▶ _Instructions to follow_:
For the string "output", work out how many lines of the data contain it and give that number with nothing added.

------------------------------------------------

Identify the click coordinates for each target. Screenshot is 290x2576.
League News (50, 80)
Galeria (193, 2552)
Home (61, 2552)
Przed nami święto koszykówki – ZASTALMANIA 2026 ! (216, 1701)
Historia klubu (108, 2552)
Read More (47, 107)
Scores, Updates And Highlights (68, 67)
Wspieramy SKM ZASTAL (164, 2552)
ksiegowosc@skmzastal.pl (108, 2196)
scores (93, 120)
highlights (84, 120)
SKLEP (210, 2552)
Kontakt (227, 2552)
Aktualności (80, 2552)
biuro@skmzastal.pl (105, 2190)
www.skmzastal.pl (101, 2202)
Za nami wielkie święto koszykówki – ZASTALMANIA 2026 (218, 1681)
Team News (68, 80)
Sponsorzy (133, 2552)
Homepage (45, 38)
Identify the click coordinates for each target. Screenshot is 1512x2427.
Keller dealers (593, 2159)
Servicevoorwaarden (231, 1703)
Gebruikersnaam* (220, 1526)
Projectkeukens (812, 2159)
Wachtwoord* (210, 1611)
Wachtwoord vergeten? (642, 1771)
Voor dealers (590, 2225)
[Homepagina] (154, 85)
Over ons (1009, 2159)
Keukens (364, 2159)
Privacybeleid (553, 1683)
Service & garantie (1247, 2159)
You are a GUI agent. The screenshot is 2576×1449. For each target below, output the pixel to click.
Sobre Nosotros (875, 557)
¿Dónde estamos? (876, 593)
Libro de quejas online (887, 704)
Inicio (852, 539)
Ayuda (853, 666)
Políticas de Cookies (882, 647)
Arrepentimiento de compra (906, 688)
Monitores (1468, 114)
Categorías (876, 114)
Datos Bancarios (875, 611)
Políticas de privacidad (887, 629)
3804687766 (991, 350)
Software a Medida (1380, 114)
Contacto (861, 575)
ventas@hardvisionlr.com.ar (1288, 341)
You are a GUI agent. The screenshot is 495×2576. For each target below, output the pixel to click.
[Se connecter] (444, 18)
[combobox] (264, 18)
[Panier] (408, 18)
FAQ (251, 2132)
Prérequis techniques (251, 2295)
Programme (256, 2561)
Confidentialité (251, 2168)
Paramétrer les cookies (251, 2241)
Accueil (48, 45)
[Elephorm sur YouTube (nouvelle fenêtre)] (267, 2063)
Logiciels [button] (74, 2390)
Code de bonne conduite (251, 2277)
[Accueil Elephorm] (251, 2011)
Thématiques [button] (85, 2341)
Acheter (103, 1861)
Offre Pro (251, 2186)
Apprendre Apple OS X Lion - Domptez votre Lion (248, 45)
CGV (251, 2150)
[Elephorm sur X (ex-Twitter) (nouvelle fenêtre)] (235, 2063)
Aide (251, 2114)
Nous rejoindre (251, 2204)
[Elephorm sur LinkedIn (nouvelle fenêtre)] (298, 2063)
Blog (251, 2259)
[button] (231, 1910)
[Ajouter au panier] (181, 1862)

------------------------------------------------

▶ _Solution for this problem_:
2